SB-1142 – Abortion Services – Existing law, the Reproductive Privacy Act, prohibits the state from denying or interfering with a person’s right to choose or obtain an abortion prior to viability of the fetus, or when the abortion is necessary to protect the life or health of the person (you notice no reference to mother). The act defines “abortion” as a medical treatment intended to induce the termination of a pregnancy except for the purpose of producing a live birth. Existing law establishes the Commission on the Status of Women and Girls. Existing law requires the commission to study certain policy areas, as described, for the purpose of examining any laws, practices or conditions concerning or affecting women and girls which impose special limitations or burdens upon them or upon society, or which limit or tend to limit opportunities available to women and girls.
This bill would require the California Health and Human Services or an entity designated by the agency, to establish an internet website where the public can find information on abortion services in the state. The bill would require the agency to also develop, implement, and update as necessary, a statewide educational and outreach campaign to inform the public on how to access abortion services in the state.

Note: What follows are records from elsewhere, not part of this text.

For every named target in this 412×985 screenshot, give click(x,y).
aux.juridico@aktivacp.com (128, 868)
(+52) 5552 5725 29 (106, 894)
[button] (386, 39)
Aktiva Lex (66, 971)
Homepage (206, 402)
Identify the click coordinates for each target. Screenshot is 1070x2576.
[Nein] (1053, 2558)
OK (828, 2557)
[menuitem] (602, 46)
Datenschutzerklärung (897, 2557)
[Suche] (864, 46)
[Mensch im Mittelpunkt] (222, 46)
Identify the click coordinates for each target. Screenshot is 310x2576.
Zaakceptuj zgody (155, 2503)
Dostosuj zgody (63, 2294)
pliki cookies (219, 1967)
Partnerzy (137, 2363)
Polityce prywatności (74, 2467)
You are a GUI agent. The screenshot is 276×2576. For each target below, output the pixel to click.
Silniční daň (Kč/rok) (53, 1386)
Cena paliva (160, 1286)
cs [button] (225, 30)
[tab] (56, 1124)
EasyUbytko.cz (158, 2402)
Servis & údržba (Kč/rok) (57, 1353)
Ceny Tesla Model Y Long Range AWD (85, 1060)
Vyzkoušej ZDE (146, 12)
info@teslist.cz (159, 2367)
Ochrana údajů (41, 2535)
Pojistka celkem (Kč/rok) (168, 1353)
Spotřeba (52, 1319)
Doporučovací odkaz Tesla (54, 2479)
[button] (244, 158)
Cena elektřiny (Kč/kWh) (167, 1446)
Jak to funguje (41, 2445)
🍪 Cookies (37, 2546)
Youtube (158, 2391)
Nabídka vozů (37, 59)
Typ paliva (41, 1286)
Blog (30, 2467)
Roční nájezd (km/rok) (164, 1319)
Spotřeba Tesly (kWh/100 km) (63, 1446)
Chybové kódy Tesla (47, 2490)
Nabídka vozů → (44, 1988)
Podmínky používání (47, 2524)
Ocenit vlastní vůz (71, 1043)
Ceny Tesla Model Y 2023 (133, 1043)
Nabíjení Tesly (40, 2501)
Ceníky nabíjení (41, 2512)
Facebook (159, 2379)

The bill would establish the Abortion Practical Support Fund and would require the commission to administer the Abortion Practical Support Fund for the purpose of providing grants, upon appropriation by the Legislature, to assist pregnant people who are low income or face other financial barriers with access to abortions in California, and for research to support equitable access to abortion. (You will note that there is no language that stipulates this is for California citizens, so it would apply to anyone who wants to have an abortion in California).